▸ **Task details**
Please give the whole listing again word for word, and drop any pictures it holds.

══ Given records ══

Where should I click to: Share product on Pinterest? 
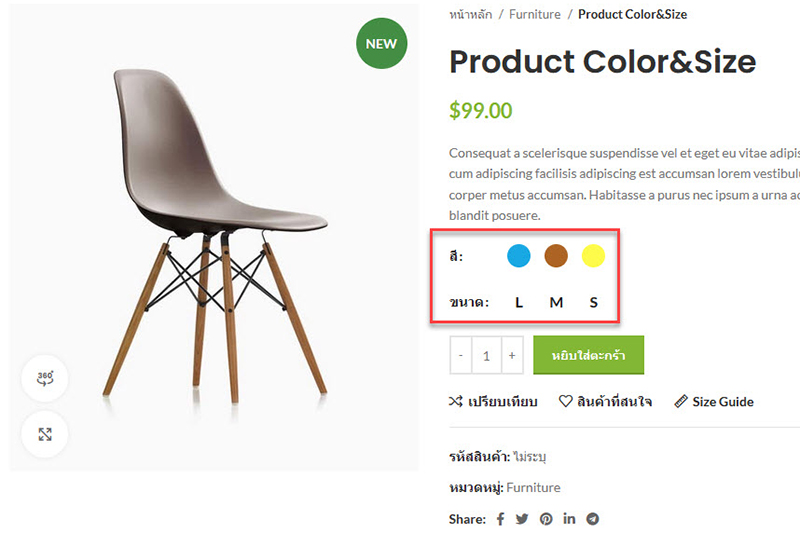546,519
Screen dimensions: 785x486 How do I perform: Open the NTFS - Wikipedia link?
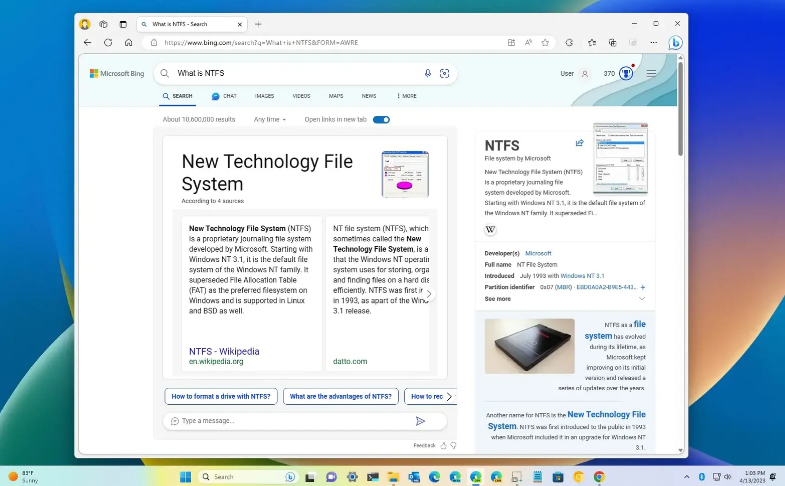[224, 351]
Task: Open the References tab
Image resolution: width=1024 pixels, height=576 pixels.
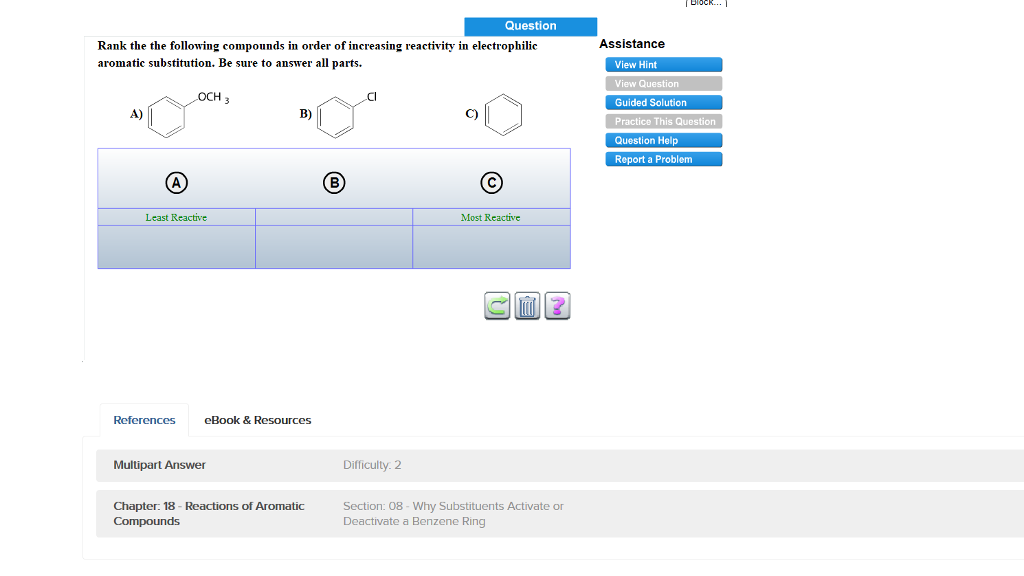Action: click(x=143, y=420)
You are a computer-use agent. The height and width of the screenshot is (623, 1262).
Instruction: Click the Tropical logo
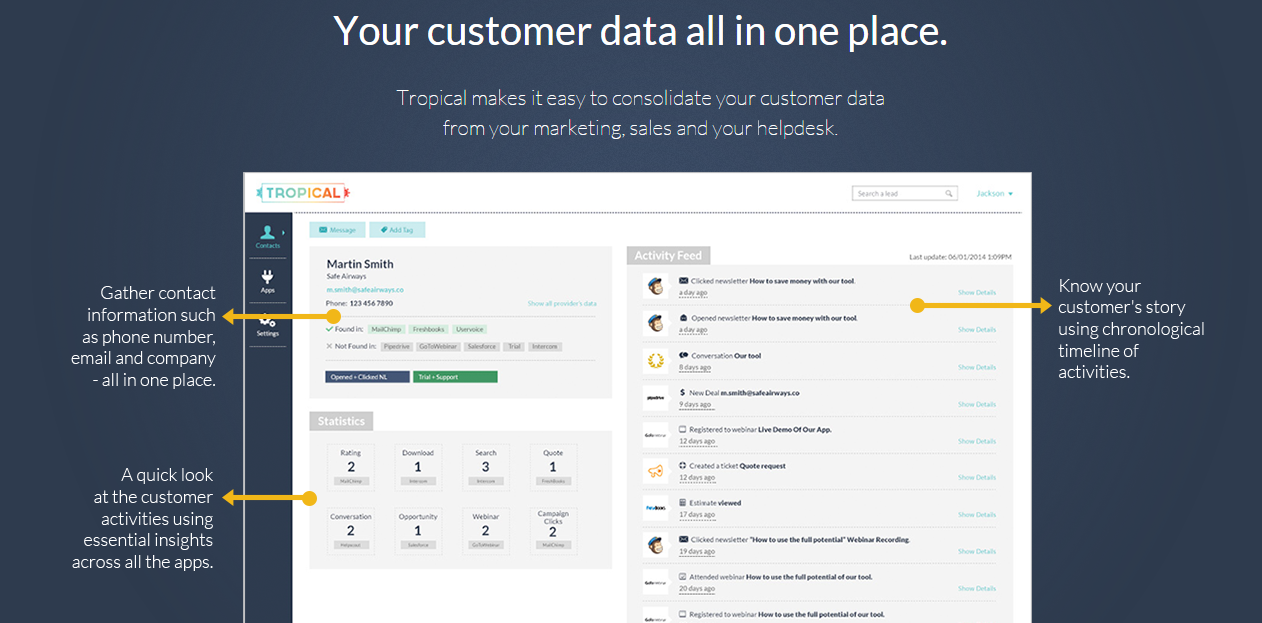pos(303,193)
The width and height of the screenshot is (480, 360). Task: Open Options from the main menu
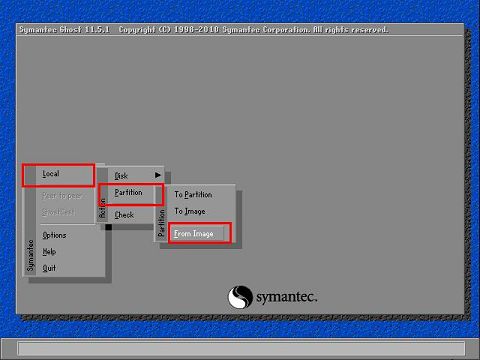54,235
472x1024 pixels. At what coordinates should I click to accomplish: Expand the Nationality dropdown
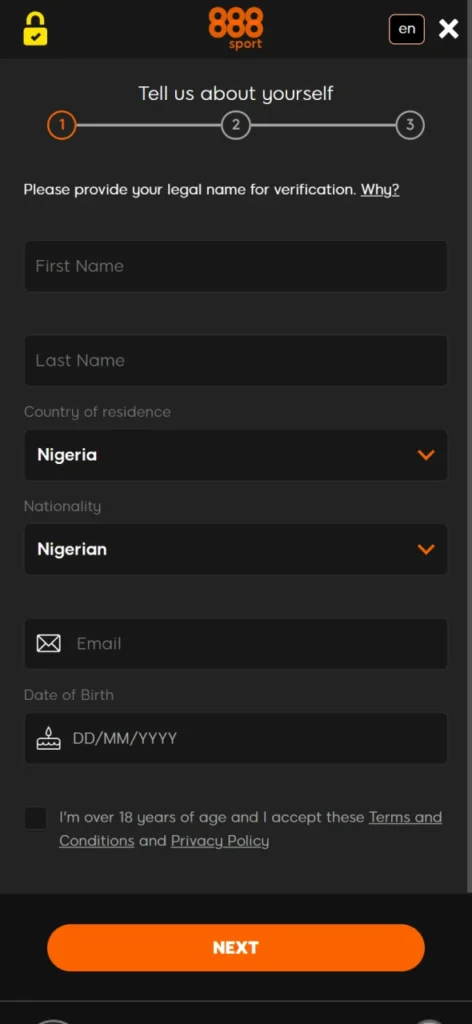[x=236, y=549]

═══

▸ **Final answer**
Where should I click to: Share product on Pinterest? 
546,519
Screen dimensions: 785x486 How do I perform: Open the NTFS - Wikipedia link?
[224, 351]
Task: Open the References tab
Image resolution: width=1024 pixels, height=576 pixels.
Action: click(x=143, y=420)
You are a computer-use agent. The height and width of the screenshot is (623, 1262).
Instruction: Click the Tropical logo
pos(303,193)
The width and height of the screenshot is (480, 360). Task: Open Options from the main menu
54,235
472x1024 pixels. At what coordinates should I click to accomplish: Expand the Nationality dropdown
[x=236, y=549]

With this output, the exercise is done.